* Records for processing *

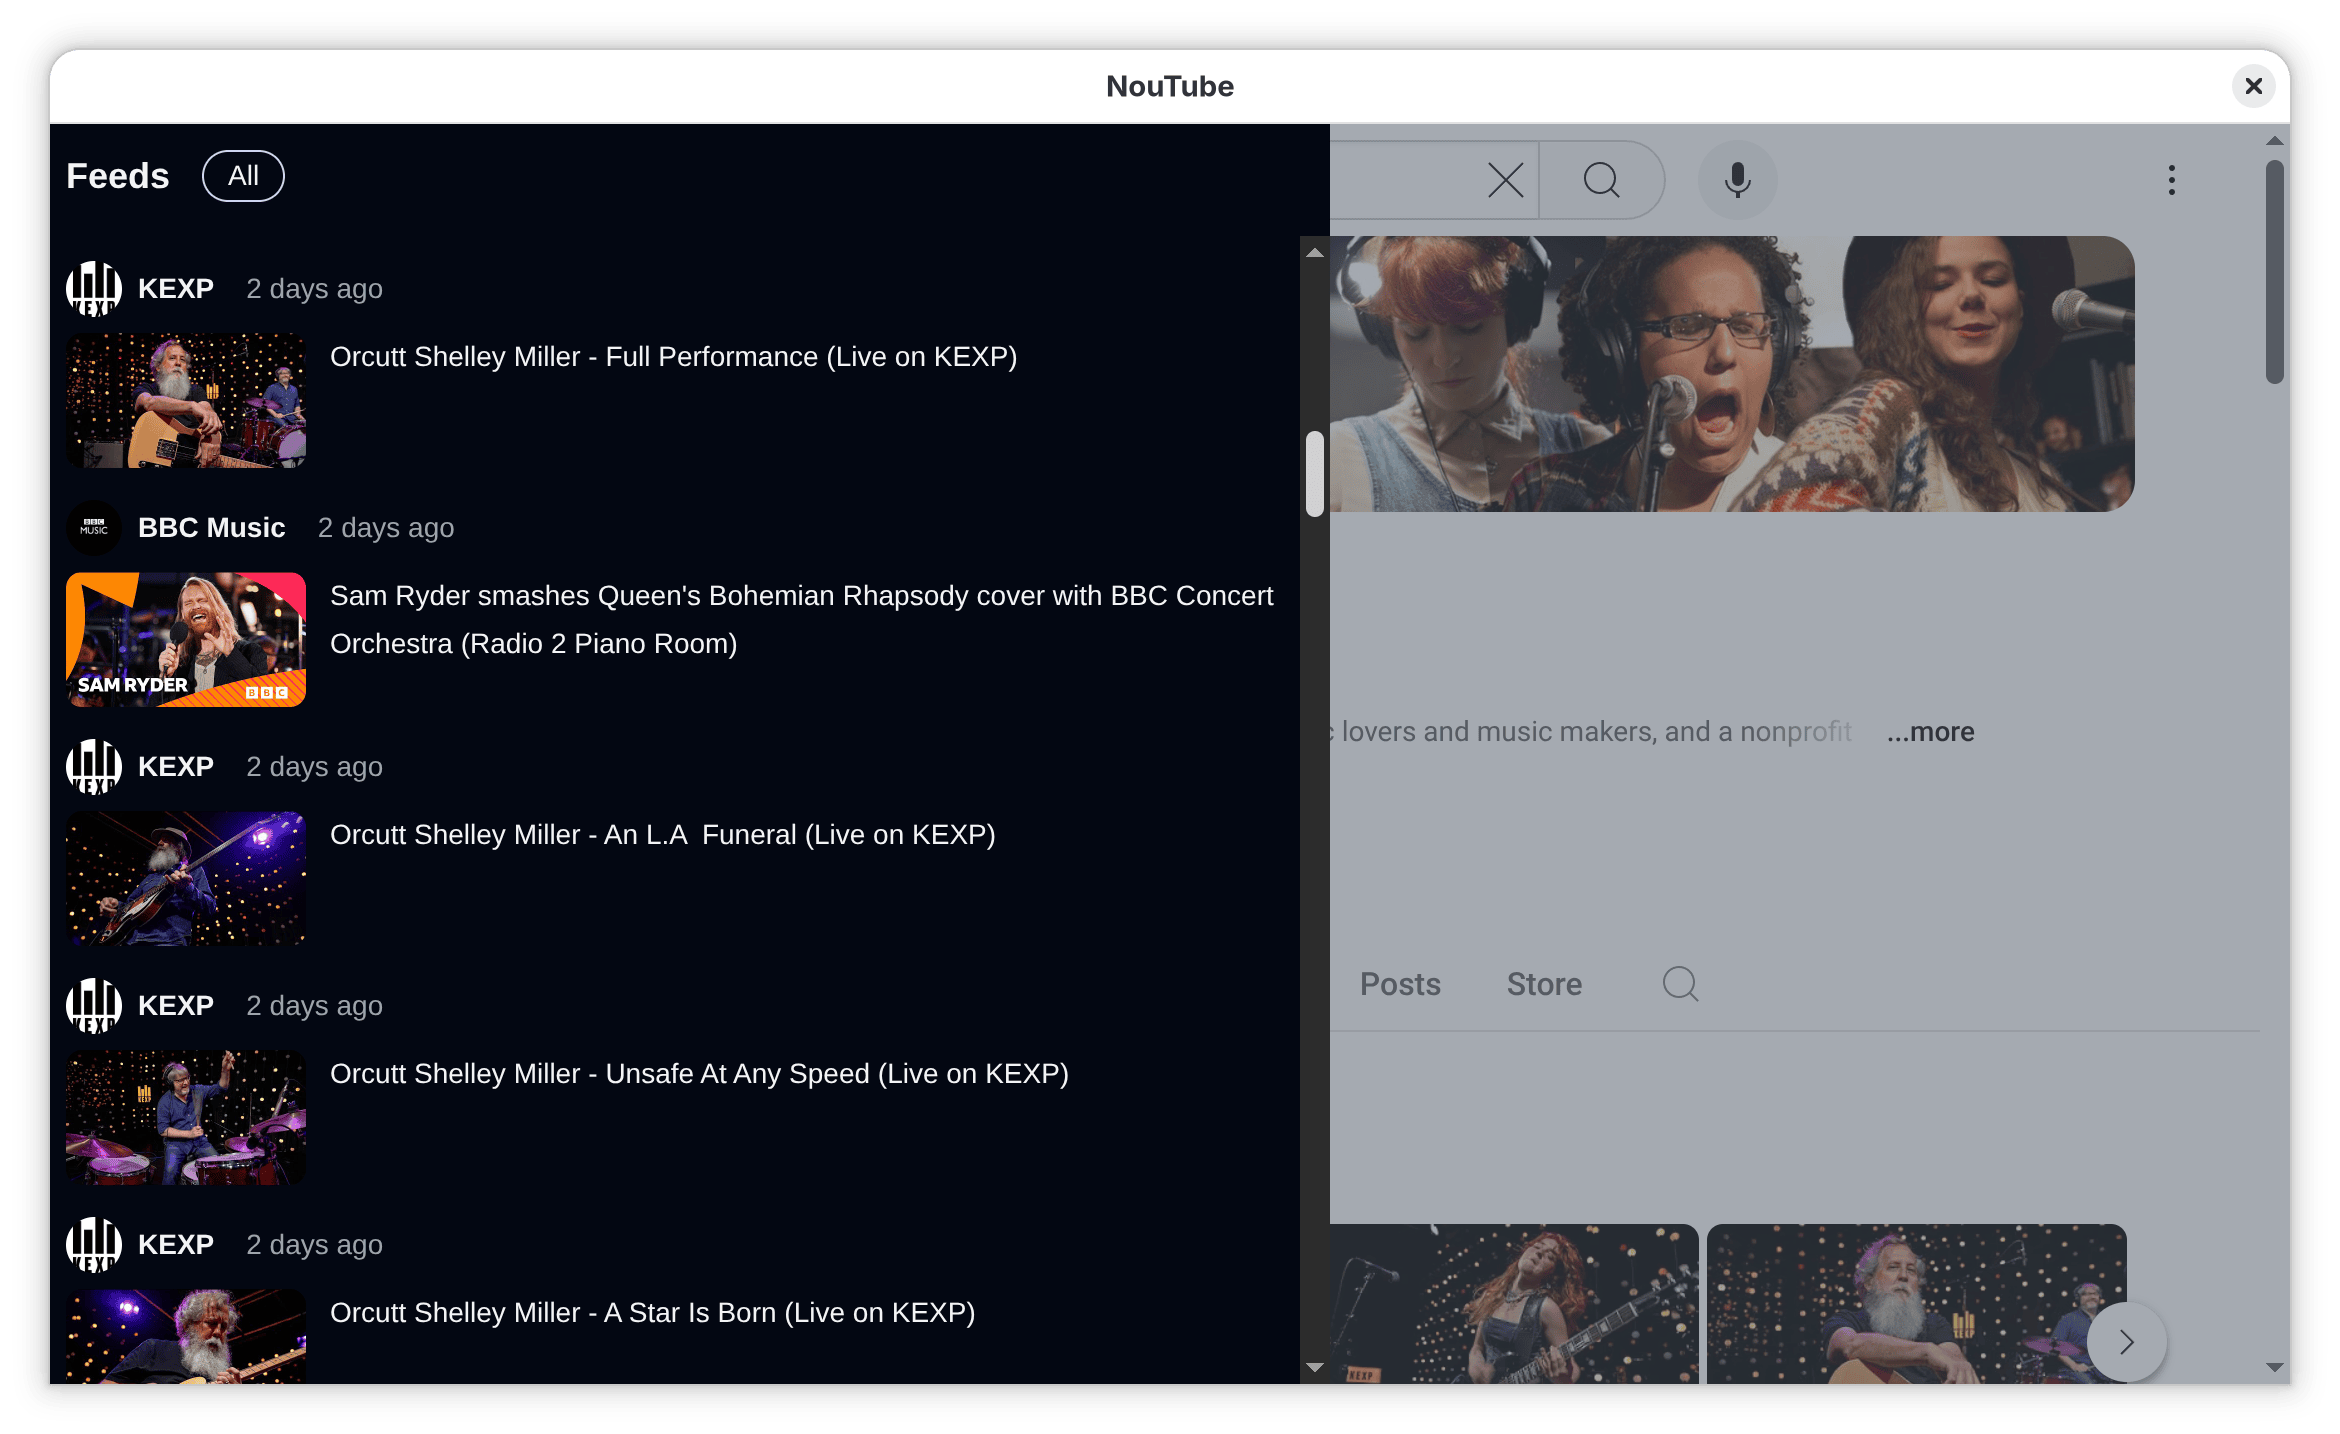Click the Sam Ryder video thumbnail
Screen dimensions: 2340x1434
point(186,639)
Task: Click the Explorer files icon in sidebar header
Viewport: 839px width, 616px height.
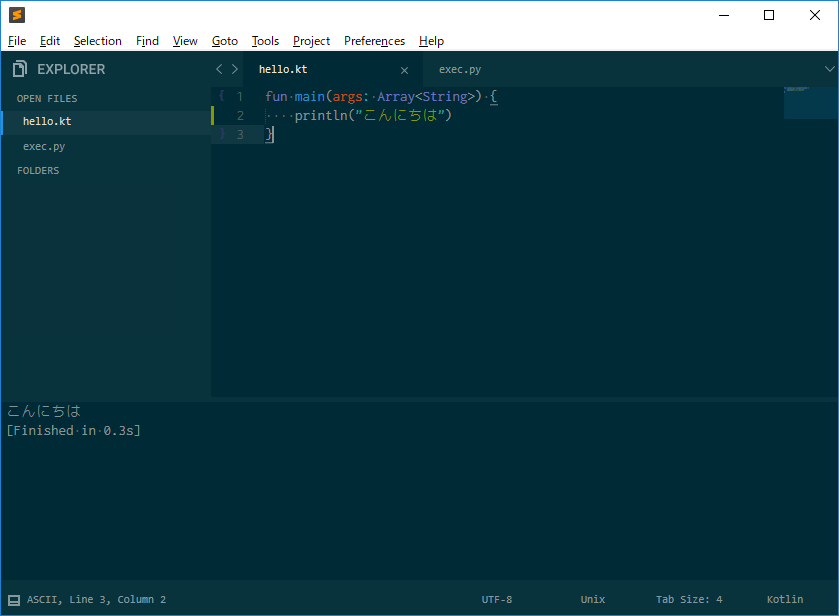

* Given exercise *
Please rewrite all of the material above, replacing "sidebar" with "side panel" and changing nothing else. Leave out the pictures.

* The result *
Click the Sam Ryder video thumbnail
Screen dimensions: 2340x1434
point(186,639)
Task: Click the Explorer files icon in side panel header
Viewport: 839px width, 616px height.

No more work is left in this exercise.